Of course, we can't expect Maureen Areglado to know what's in the Town Charter, can we? After all, she's only the Secretary of the Town's Charter Revision Advisory Committee that is in the process of rewriting the Charter.

Just as in the bogus controversies over the municipal wind project and the sports lighting project, writing a grant proposal and actually having a project constructed are two very different things. As Marge Frank pointed out in April, getting a grant proposal approved doesn’t commit the town to actually do the project. But funding is usually a necessary first step.

Areglado wrapped up her 15 minutes of fame with a series of questions for the Town Council that raised issue with DiLibero’s performance, ethics, attitude and value to the town. Everything but his shoe size. With that, as the CCA’s appointed water carrier, she ended her presentation of the CCA’s Kill Bill of Particulars, summing up the spew published by the CCA mostly as anonymous attacks on DiLibero.

Before I judge a person’s character, I want to make sure I’ve got my facts straight. I’ve looked at all the “smoking guns” the CCA has used in its Kill Bill campaign, and I don’t agree with their interpretations.

Before I judge a person’s value to the town, I want to make sure I weigh that person’s list of achievements. DiLibero has had the kind of record that has won him, first, continued employment by the Council when the normal practice is to change administrators after an election. Then, this Council has heaped accolades on him, and awarded him with pay raises. Until recently, the Council let DiLibero do his job of managing the day-to-day operations of Charlestown.

For all the things Areglado and the CCA would condemn him for – the sports lighting e-mail, the peculiar letters from a midlevel Interior Department staffer, the badge, the biofuels project – there are credible explanations, plus this question I would throw back at Areglado. For all these high crimes and misdemeanors you allege against DiLibero, what actual harm was done?

And don’t tell me it’s the Interior Department’s hurt feelings. We already crossed that bridge in the Carcieri v. Salazar Supreme Court case.

And don’t tell me it’s damage to staff morale, because this assault on DiLibero, and the attempt to micromanage town hall staff, is what has damaged staff morale.

I don’t understand why Areglado and the CCA are squawking about the municipal wind power project, or the sports lighting or the biofuels idea. None of them happened. The NIMBYs and the CCA used their current majority status in town government to squelch them all. Those projects never went beyond the drawing board.

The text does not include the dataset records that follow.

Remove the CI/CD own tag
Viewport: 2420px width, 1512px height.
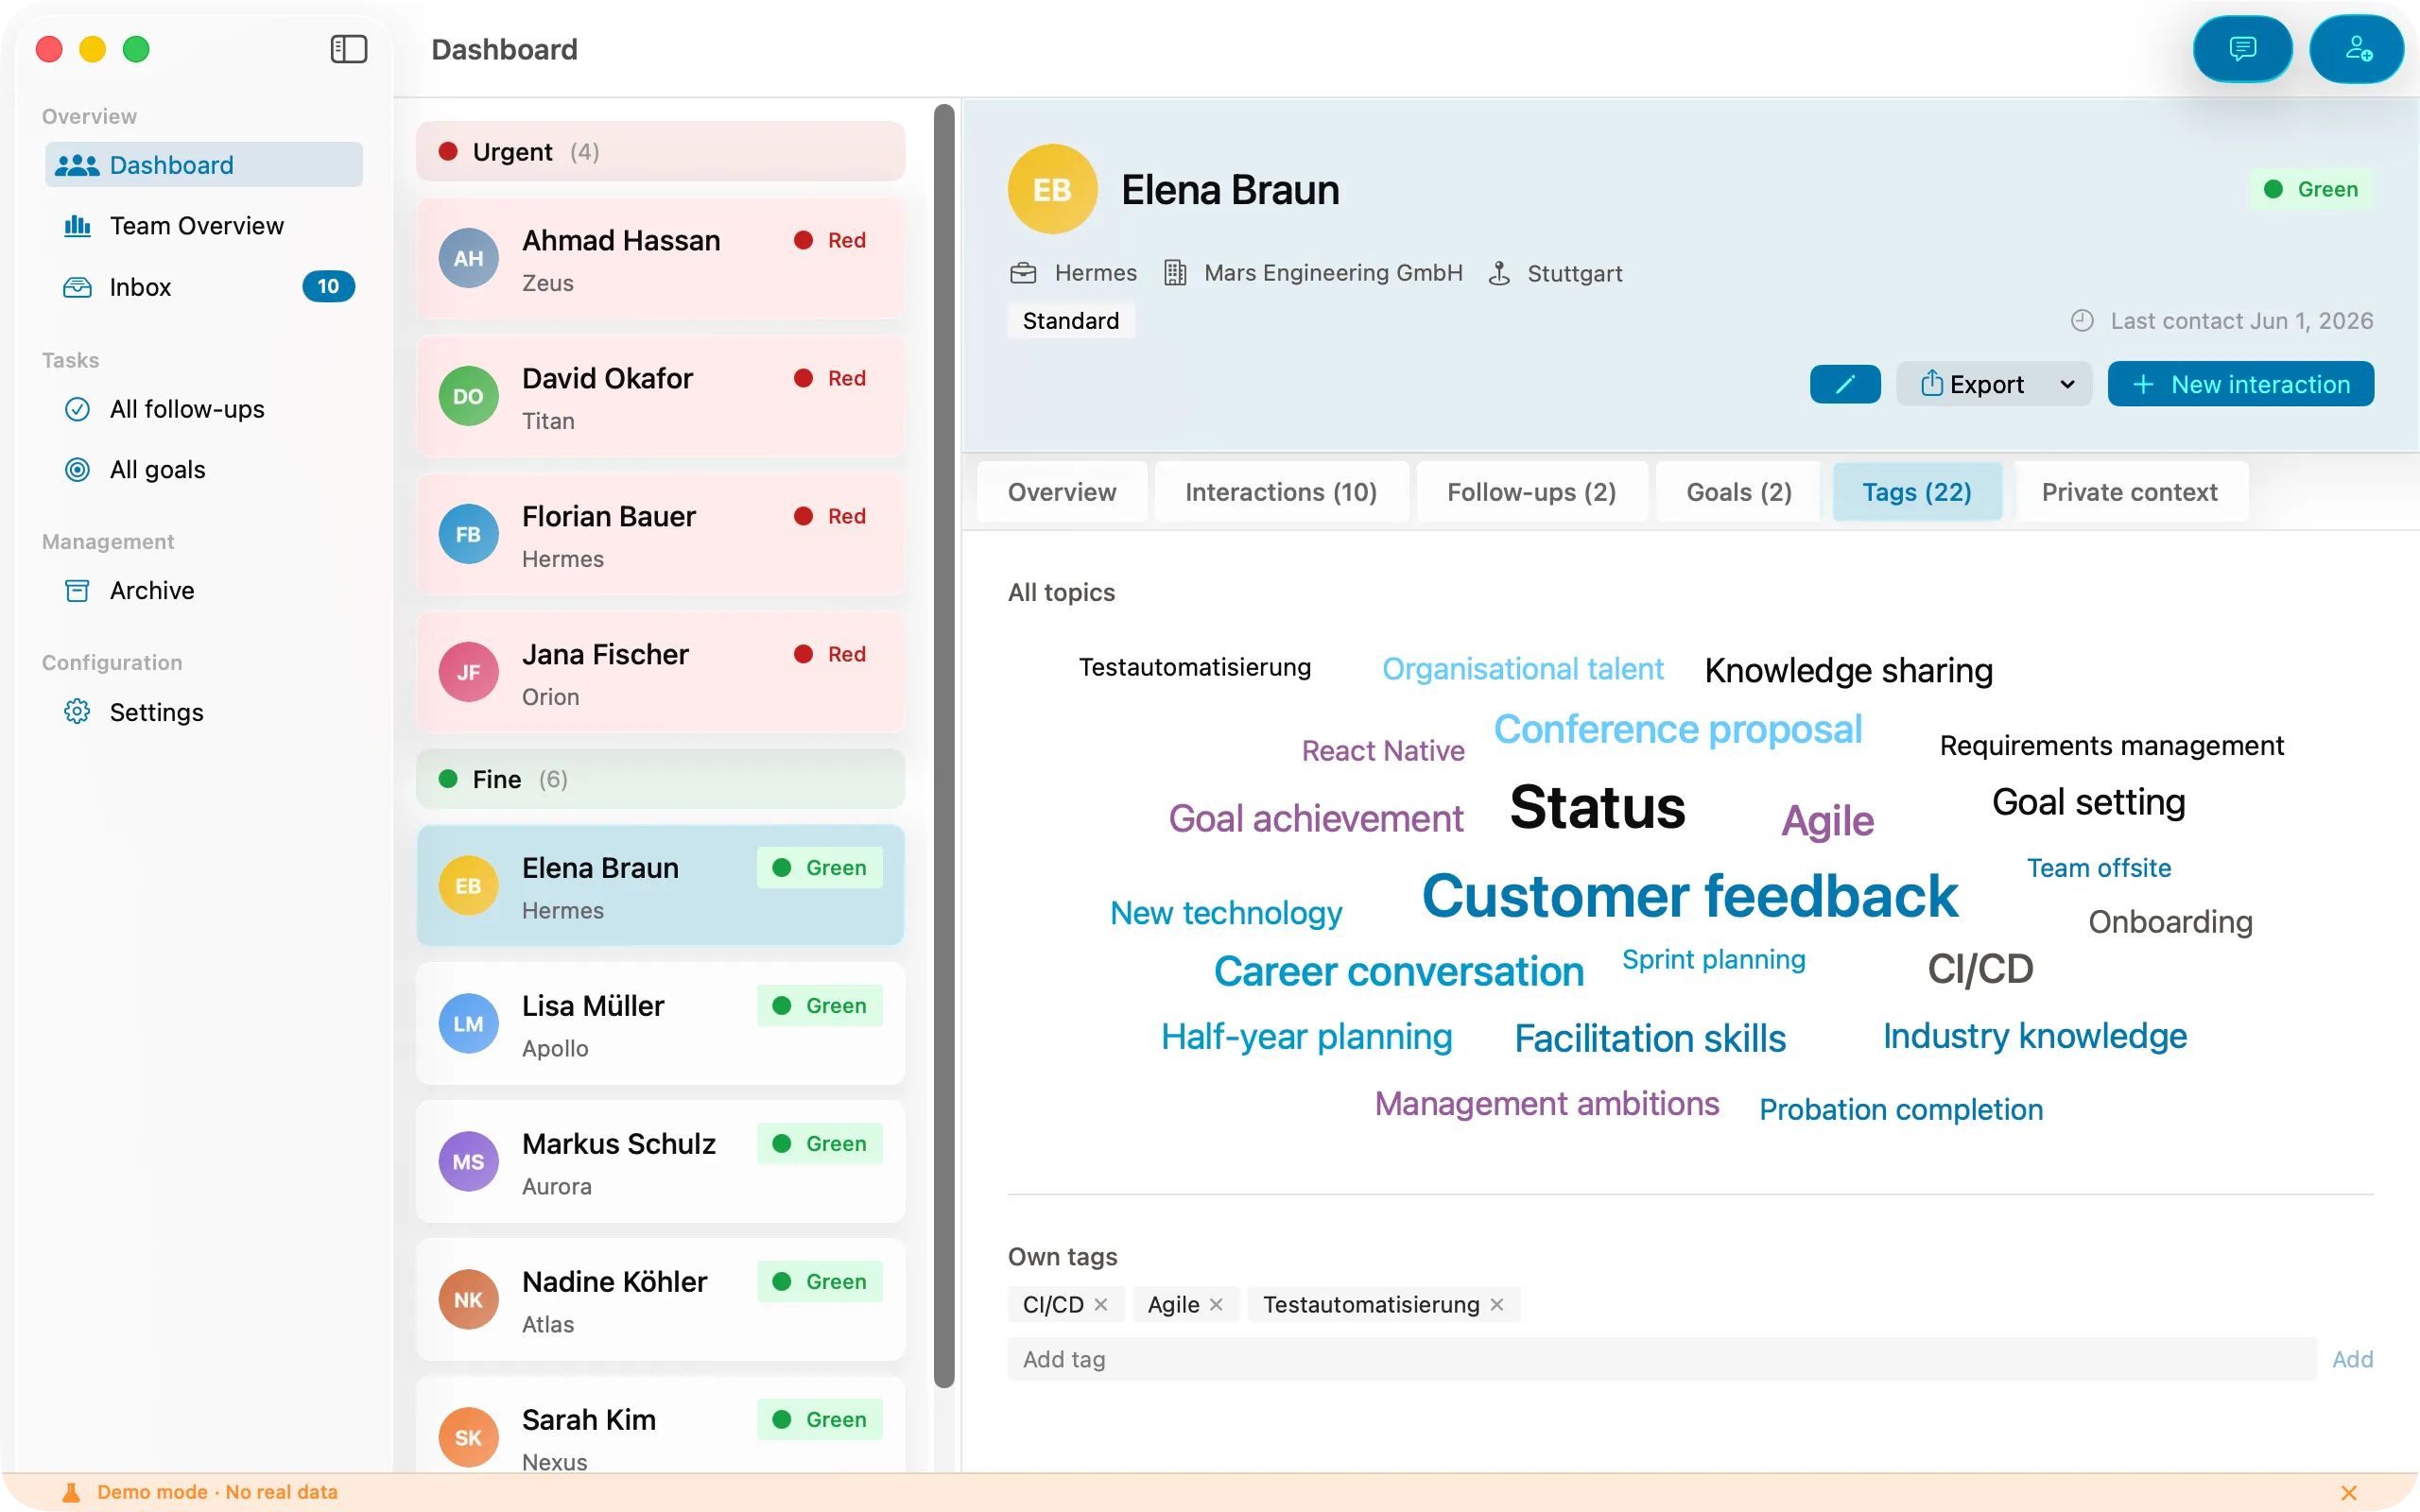pos(1101,1304)
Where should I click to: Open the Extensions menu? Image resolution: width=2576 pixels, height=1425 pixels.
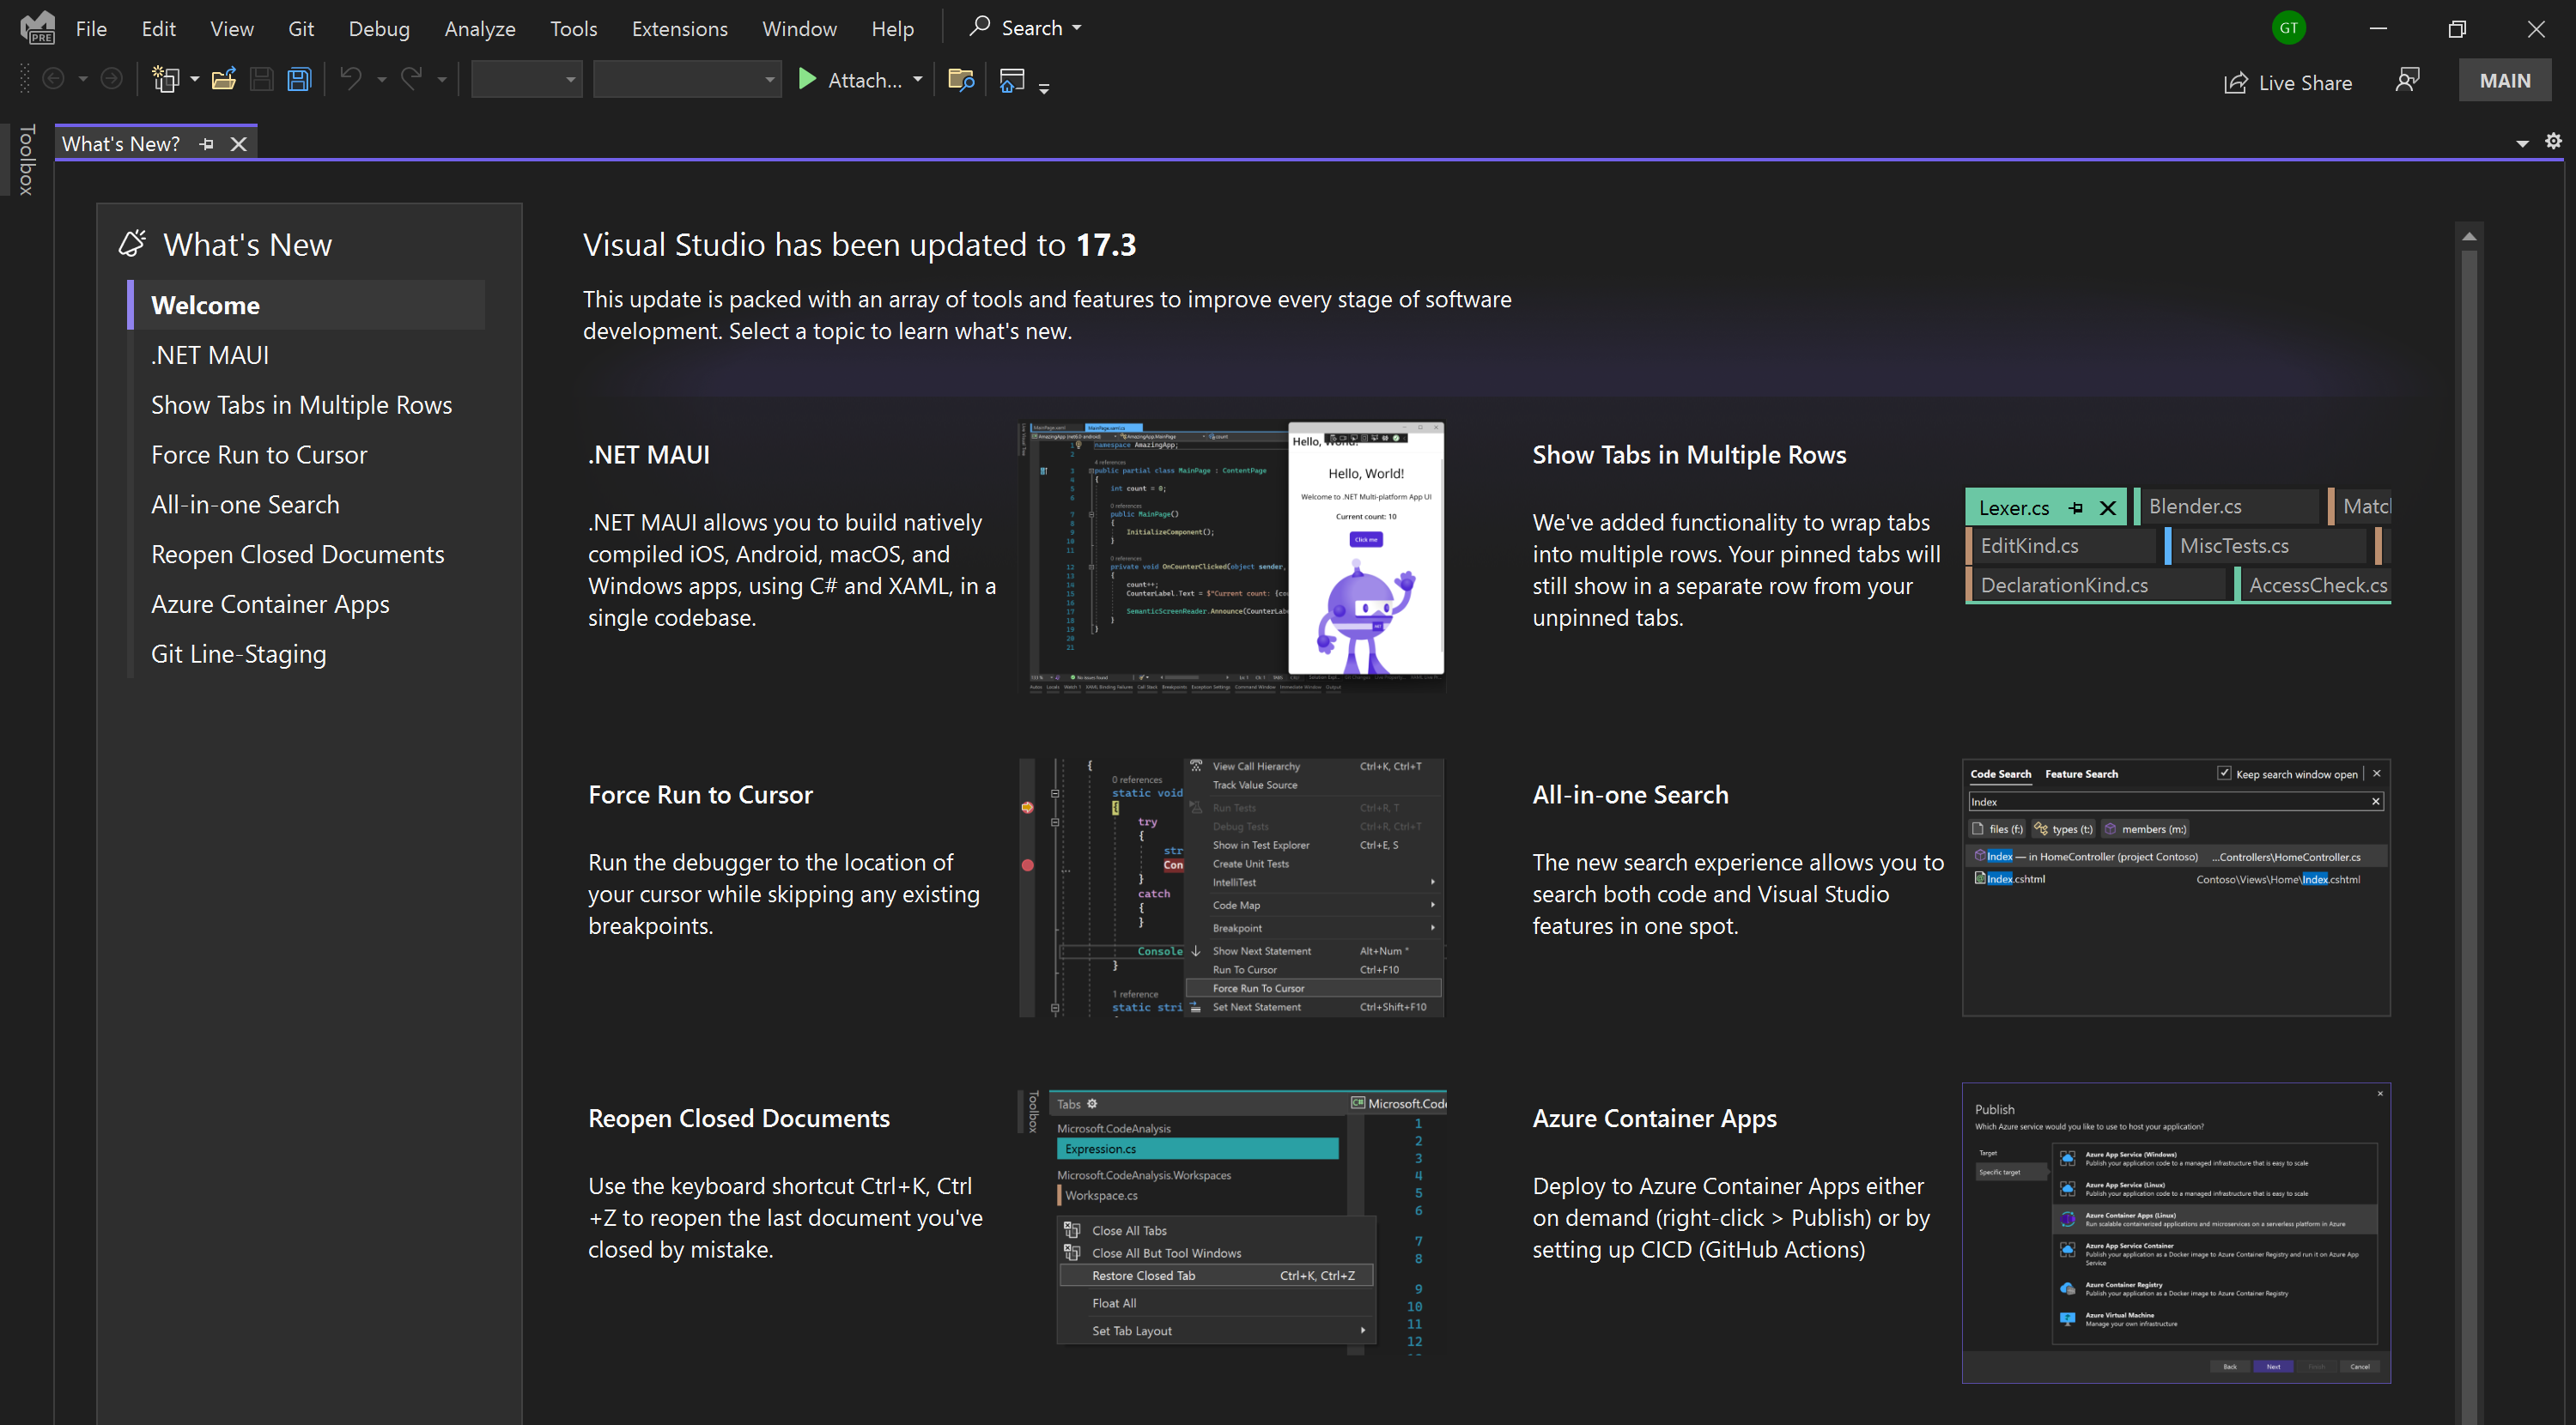(x=679, y=28)
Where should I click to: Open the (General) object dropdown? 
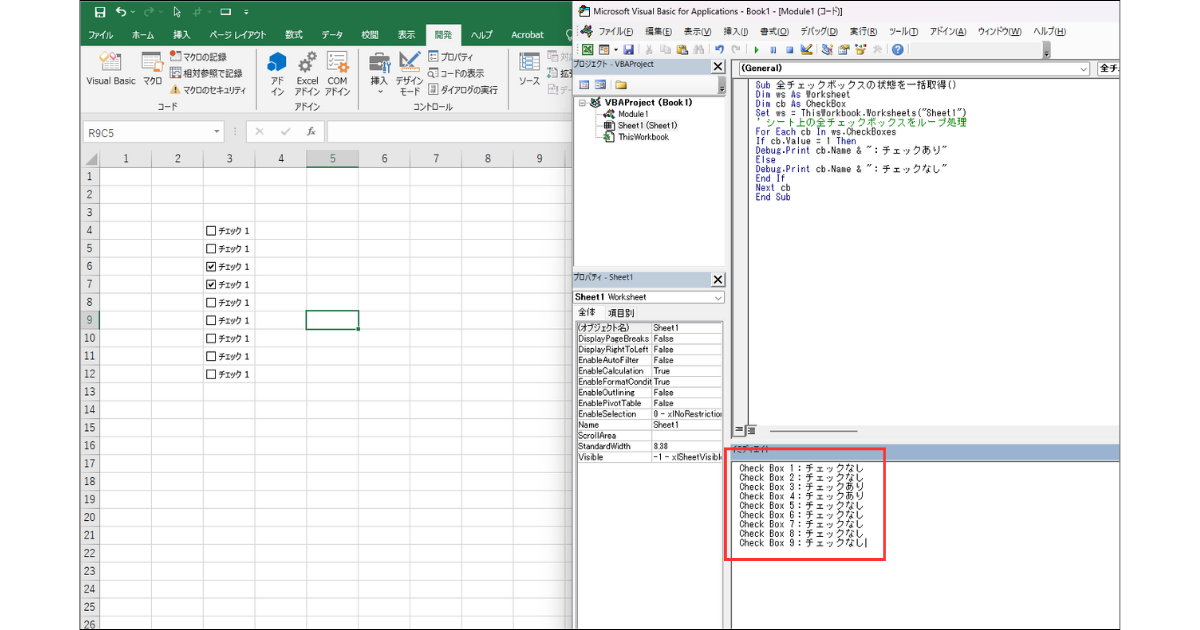point(1084,69)
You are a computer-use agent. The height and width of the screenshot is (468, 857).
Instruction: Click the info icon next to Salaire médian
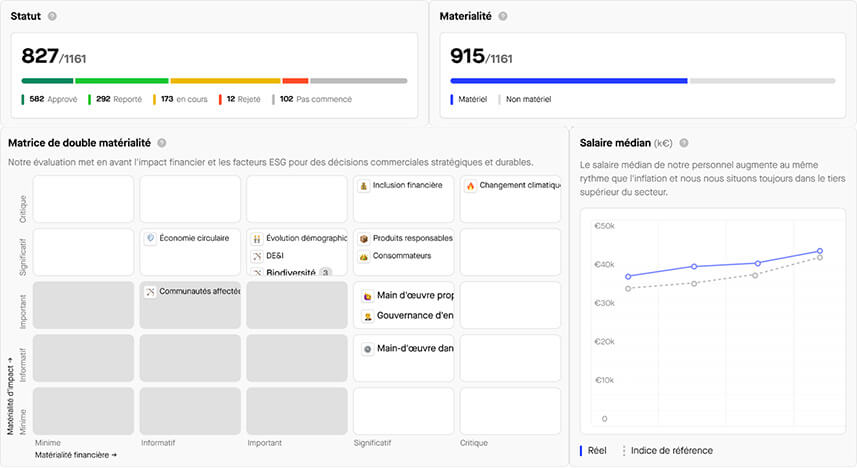pos(684,143)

We power our town buildings with electricity generated by burning oil, coal, and natural gas and splitting atoms, not wind power. We heat town buildings with petroleum products, not biofuel. The Chariho Cowboys will play football in some other town. If cooking oil is going to be recycled, it’s not going to be in Charlestown. What possible purpose does it serve the town to flay and filet the guy we count on to keep town government running smoothly?

Nobody likes a sore loser, but even worse is a sore winner.